In the entries that follow, repeat exactly the lines from the one that has "1920x993 pixels." through the one that has "the I accept", but omit pictures.
*** Provided information ***
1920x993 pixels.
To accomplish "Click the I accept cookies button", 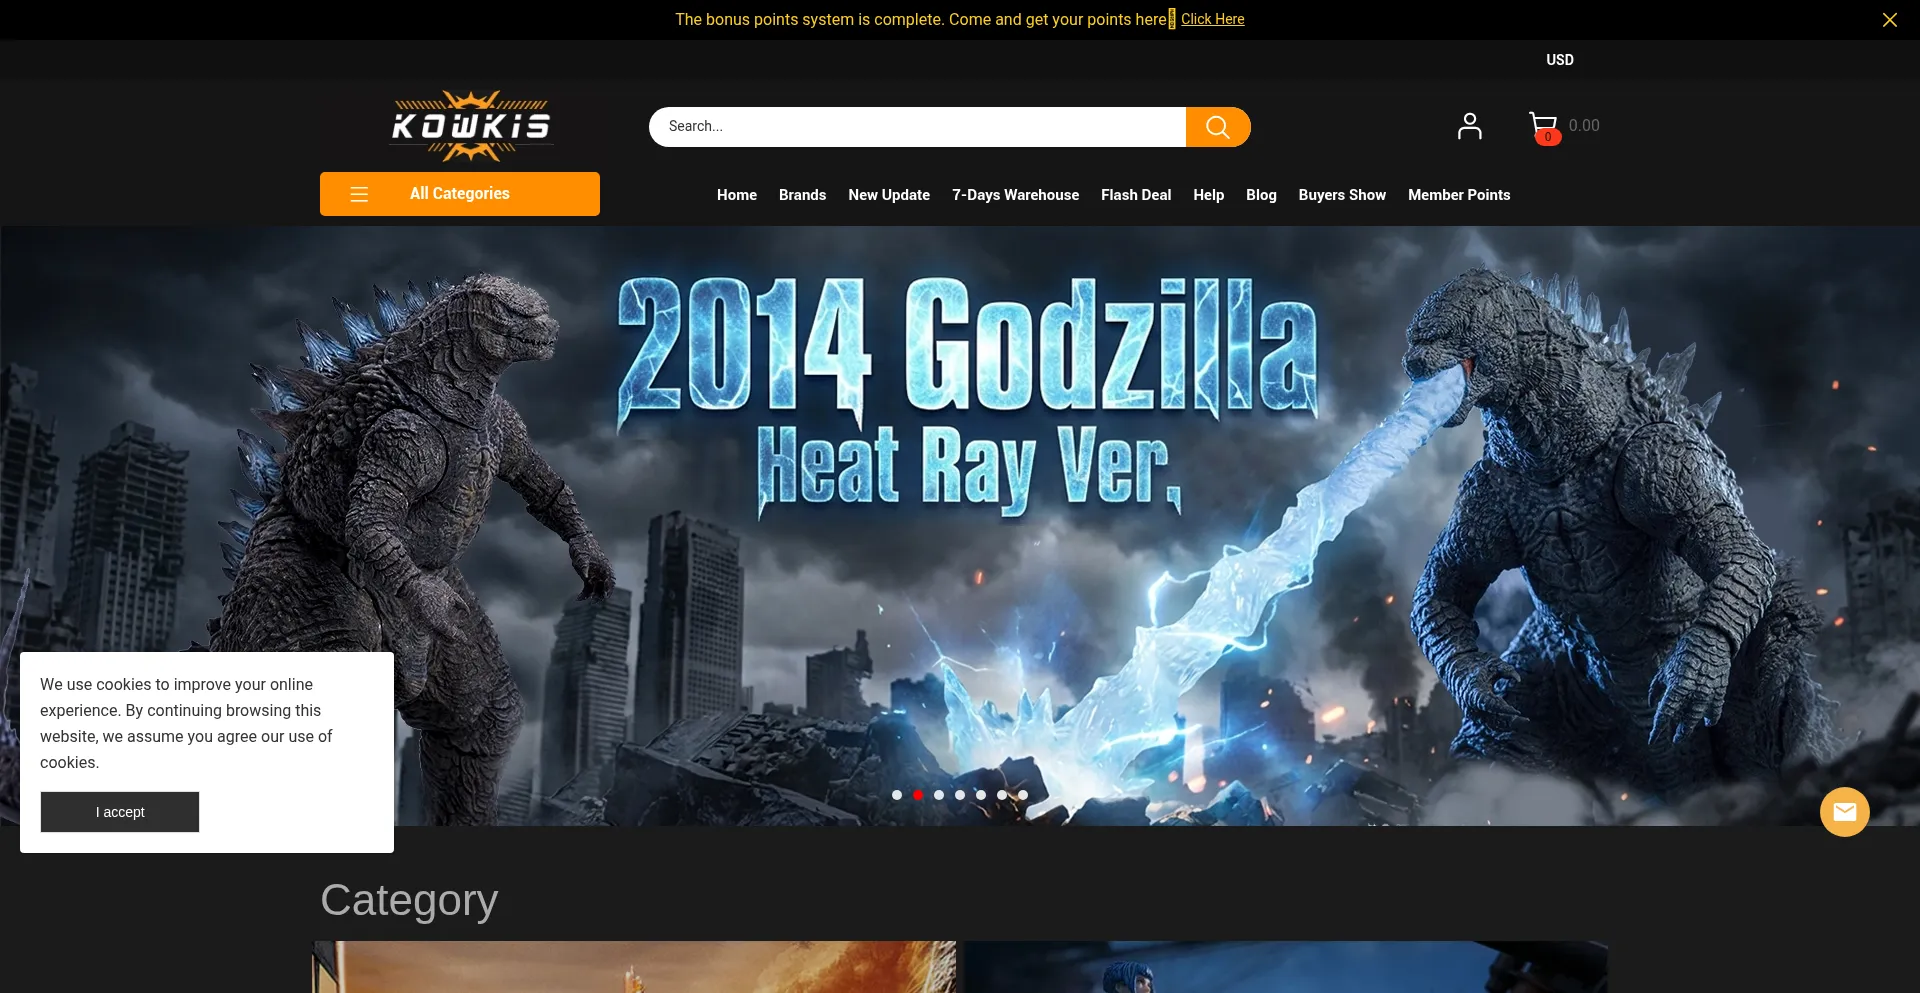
*** End of Provided information ***
*** Provided information ***
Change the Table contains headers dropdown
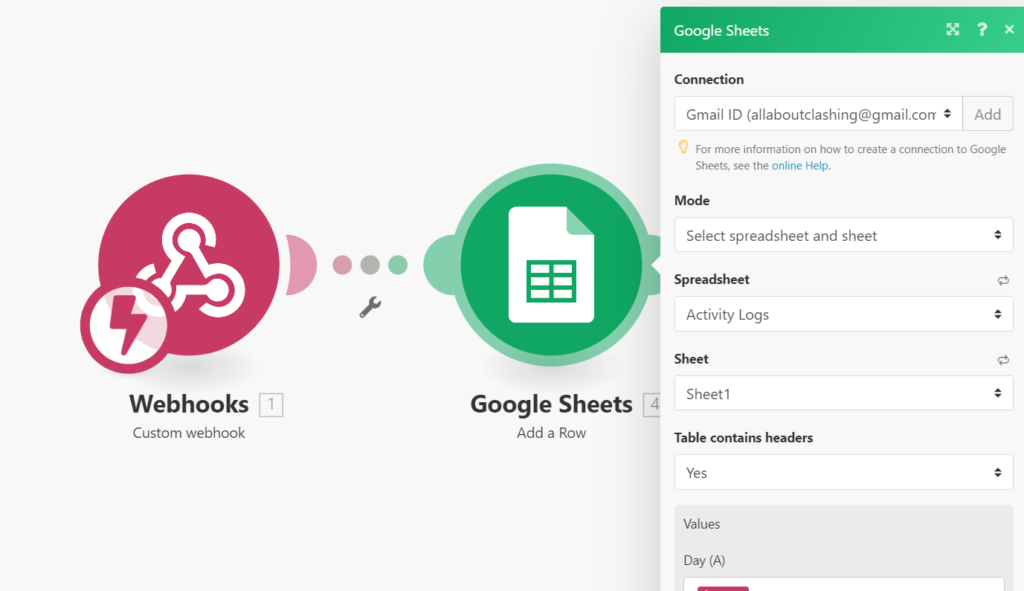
*** End of Provided information ***
*** Provided information ***
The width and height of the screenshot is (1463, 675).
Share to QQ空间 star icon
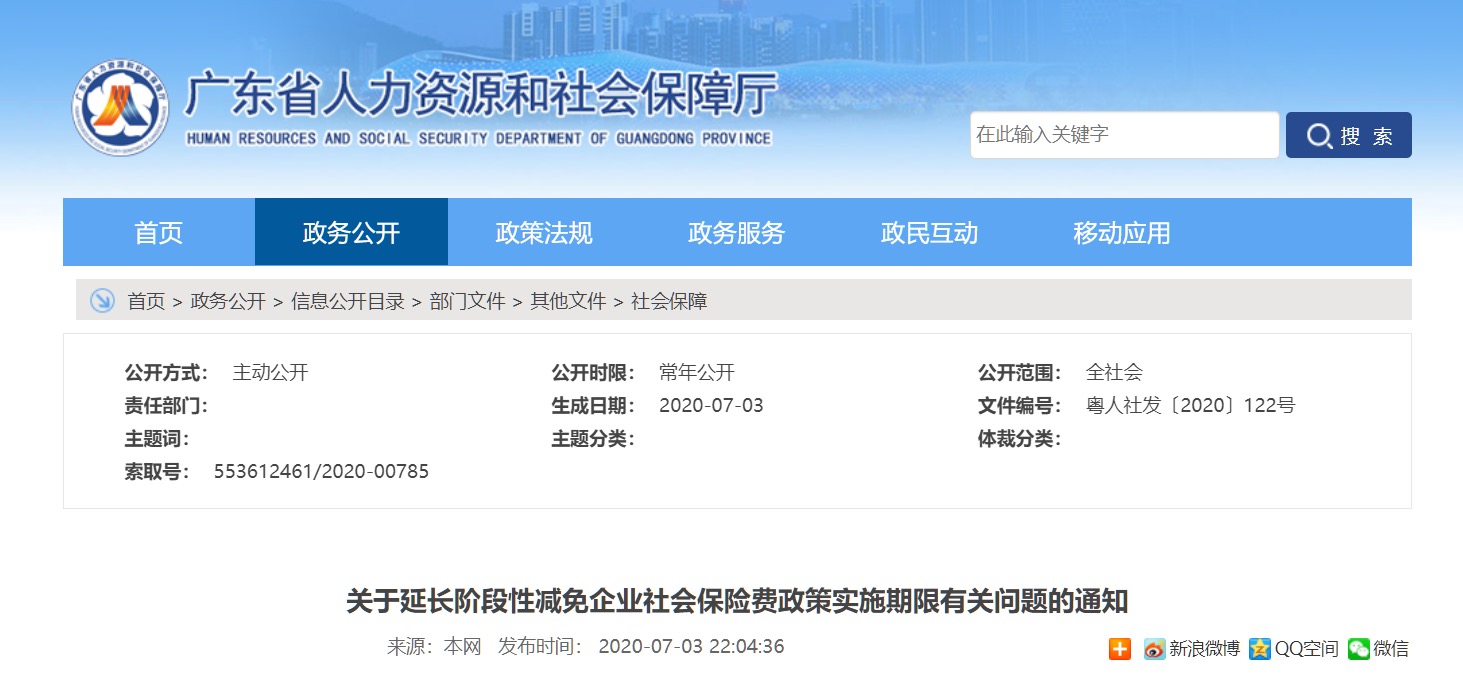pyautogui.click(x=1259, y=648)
*** End of Provided information ***
◆ Solution
1920x993 pixels.
To accomplish "Click the I accept cookies button", 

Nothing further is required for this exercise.